Rewrite everything from the line containing "Click the shopping" down to the end of the records, requests included, and multiply every coordinate in the answers by 0.45, rounding to whole numbers with halves rounded up. Leave the pictures out.

================================

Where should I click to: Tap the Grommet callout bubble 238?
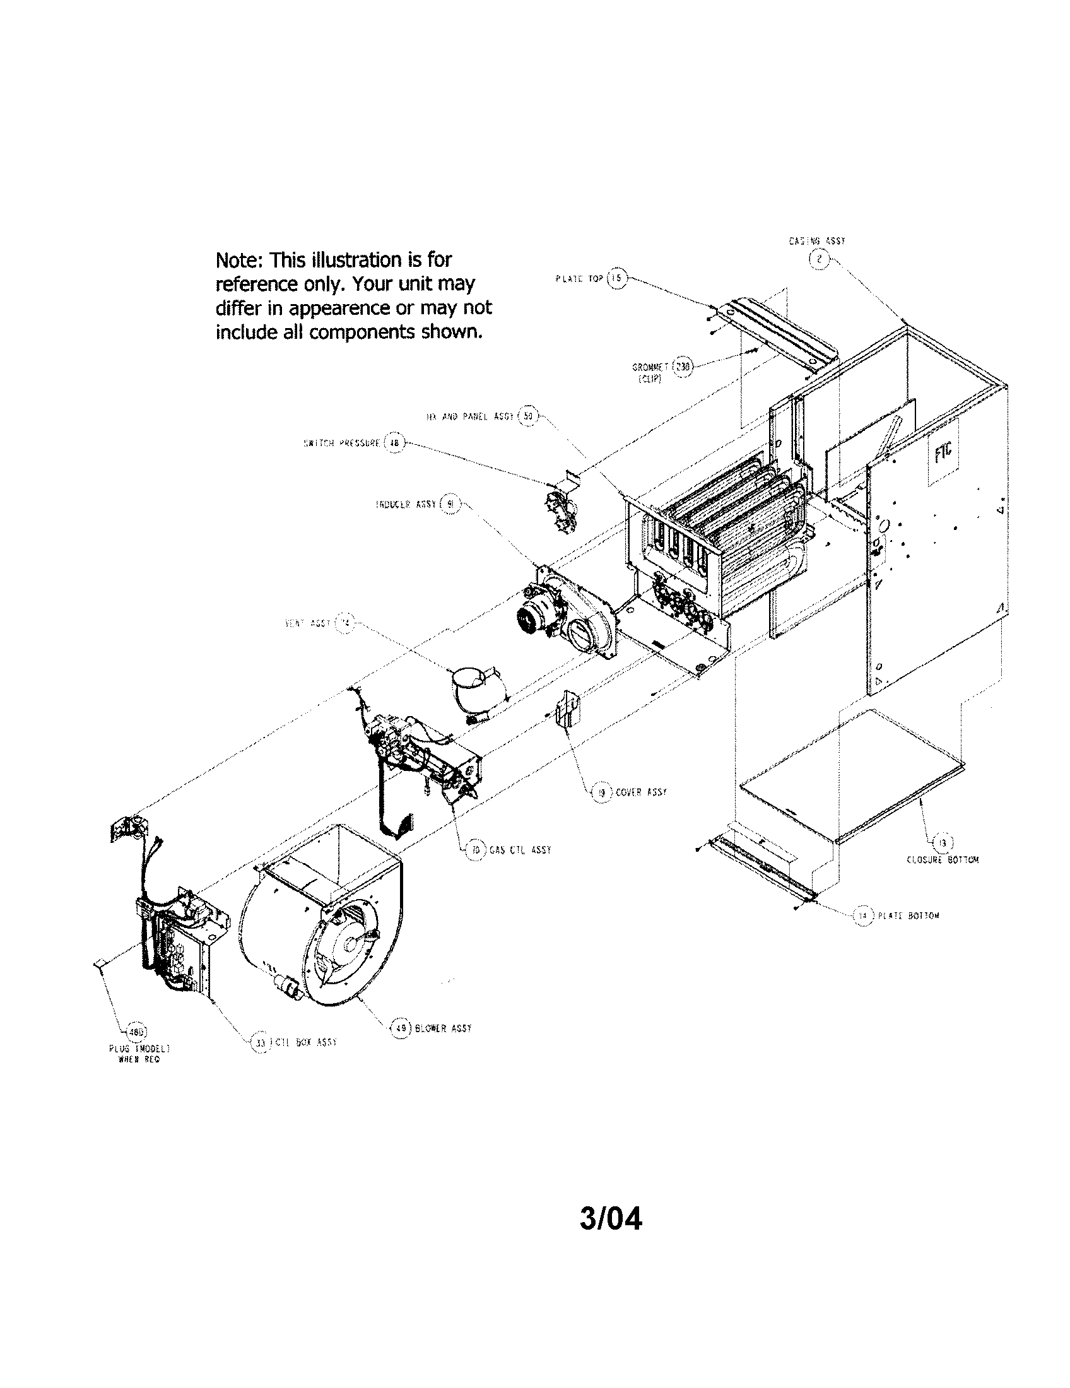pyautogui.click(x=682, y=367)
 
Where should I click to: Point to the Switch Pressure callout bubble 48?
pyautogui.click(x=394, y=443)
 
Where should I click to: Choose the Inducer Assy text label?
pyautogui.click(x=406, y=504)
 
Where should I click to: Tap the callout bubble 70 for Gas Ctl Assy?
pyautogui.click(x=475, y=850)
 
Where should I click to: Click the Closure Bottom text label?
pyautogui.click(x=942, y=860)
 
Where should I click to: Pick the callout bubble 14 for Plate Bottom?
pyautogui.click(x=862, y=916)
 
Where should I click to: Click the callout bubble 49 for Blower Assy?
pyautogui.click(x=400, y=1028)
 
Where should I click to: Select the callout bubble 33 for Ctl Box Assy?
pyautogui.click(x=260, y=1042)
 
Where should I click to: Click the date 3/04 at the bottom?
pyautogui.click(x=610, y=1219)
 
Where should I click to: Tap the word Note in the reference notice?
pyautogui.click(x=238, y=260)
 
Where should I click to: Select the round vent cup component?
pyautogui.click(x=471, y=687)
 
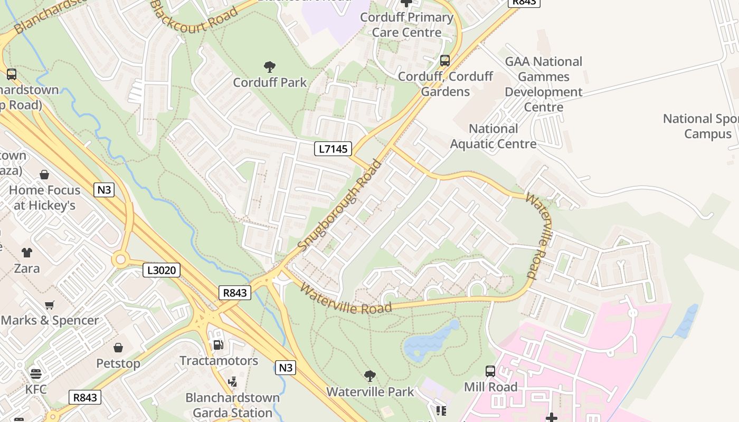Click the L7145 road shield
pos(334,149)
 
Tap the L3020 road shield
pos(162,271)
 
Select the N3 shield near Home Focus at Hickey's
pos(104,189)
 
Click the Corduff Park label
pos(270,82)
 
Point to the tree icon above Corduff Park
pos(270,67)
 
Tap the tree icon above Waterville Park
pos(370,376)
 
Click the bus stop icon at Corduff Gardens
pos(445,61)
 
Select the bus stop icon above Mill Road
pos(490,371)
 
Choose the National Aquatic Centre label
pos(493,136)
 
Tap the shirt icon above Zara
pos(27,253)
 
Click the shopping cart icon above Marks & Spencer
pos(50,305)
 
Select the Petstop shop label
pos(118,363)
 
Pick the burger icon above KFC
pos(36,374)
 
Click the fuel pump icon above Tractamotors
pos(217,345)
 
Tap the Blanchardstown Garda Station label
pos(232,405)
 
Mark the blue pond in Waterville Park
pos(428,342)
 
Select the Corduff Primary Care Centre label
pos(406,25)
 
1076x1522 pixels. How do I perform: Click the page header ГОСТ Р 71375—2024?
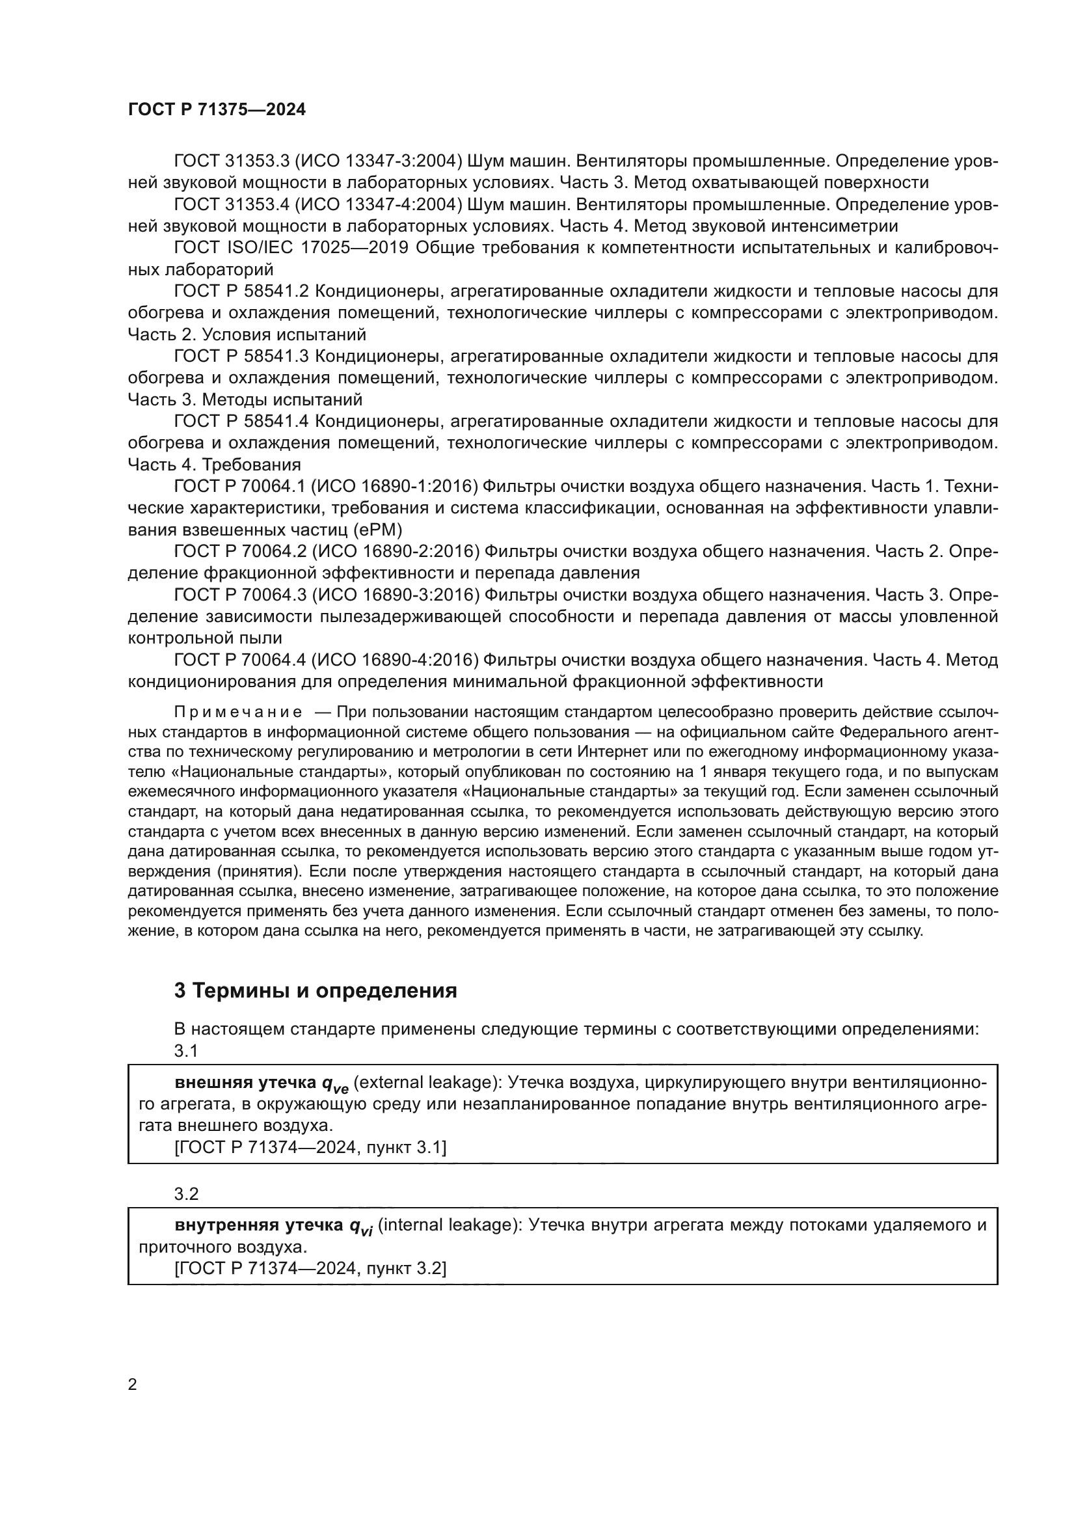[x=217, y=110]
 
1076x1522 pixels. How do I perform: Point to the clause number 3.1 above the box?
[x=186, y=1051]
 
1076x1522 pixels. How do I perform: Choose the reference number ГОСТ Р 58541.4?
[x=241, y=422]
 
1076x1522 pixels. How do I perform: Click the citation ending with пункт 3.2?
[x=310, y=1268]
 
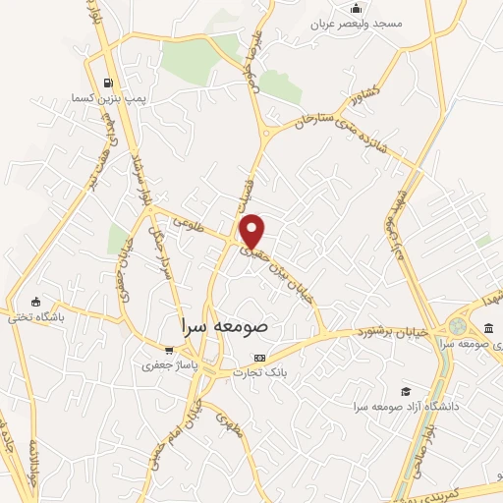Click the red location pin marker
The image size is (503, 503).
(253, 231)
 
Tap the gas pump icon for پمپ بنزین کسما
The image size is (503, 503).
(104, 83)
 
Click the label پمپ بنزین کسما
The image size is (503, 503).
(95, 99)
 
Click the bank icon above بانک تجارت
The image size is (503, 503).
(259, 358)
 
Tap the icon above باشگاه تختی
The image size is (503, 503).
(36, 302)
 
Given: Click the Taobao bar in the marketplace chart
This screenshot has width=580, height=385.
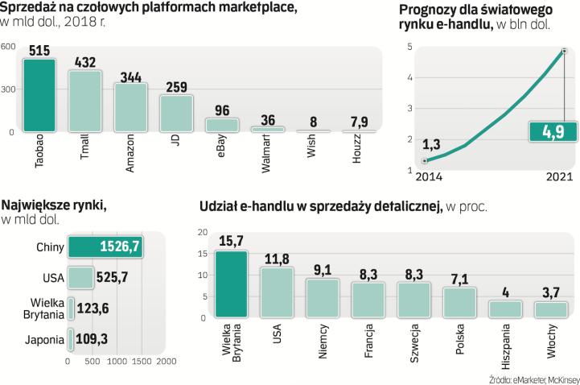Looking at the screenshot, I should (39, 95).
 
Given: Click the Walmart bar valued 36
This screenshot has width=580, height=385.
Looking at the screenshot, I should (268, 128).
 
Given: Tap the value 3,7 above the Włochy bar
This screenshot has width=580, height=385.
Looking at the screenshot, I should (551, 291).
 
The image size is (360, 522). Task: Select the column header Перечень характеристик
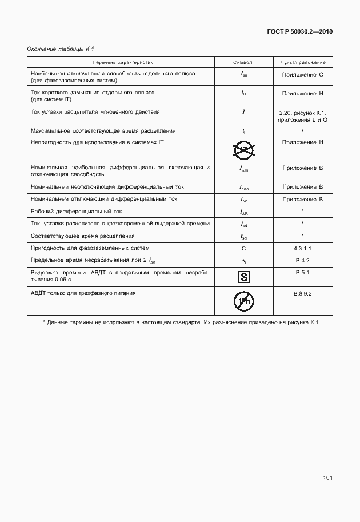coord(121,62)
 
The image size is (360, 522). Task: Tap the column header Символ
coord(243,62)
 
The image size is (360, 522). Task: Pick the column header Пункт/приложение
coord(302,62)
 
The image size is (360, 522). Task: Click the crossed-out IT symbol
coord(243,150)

================================

**The output:**
Click the shopping cart icon above Marks & Spencer
pos(23,137)
 
Select the Petstop shop label
pos(53,163)
 
Pick the burger icon above KFC
pos(16,168)
 
Click the fuel pump icon above Tractamotors
pos(98,155)
 
Tap the Blanchardstown Garda Station label
pos(104,182)
 
Mark the blue pond in Waterville Park
pos(193,154)
 
Select the Corduff Primary Care Centre label
pos(183,11)
 
1076x1522 pixels. How do I perform: Click the page header ГОСТ Р 71375—2024?
[x=98, y=50]
 
1076x1522 pixels. How do I perform: Point to the clause number 3.1 above the box?
[x=84, y=473]
 
1076x1522 pixels. How do I perform: Choose the reference number ГОСТ Р 58541.4?
[x=108, y=190]
 
1076x1522 pixels. How do I perform: Click the citation ending with пункт 3.2?
[x=140, y=571]
 
Click the red location pin marker
The image size is (503, 503).
(114, 104)
 
Tap the gas pump icon for پمپ بنزین کسما
The image size is (503, 503).
(47, 37)
 
Click the label پمپ بنزین کسما
The image size is (503, 503).
(43, 45)
 
Click the bank icon above بانک تجارت
The image size is (503, 503).
(117, 161)
 
Tap the icon above باشگاه تختی
The image size is (503, 503).
(16, 136)
 
Given: Click the Taobao bar in the marketplace chart
This screenshot has width=580, height=385.
Looking at the screenshot, I should (18, 43).
 
Given: Click the Walmart bar valued 36
This screenshot has width=580, height=385.
Looking at the screenshot, I should (121, 58).
 
Given: Tap the value 3,7 above the Włochy bar
This screenshot has width=580, height=385.
Looking at the screenshot, I should (248, 131).
 
The image size is (360, 522). Task: Select the column header Перечень характеристик
coord(54,28)
 
The image size is (360, 522). Task: Tap the column header Символ
coord(109,28)
 
The image size is (360, 522). Task: Pick the column header Пункт/приложение
coord(136,28)
 
The image size is (360, 522). Task: Click the crossed-out IT symbol
coord(109,68)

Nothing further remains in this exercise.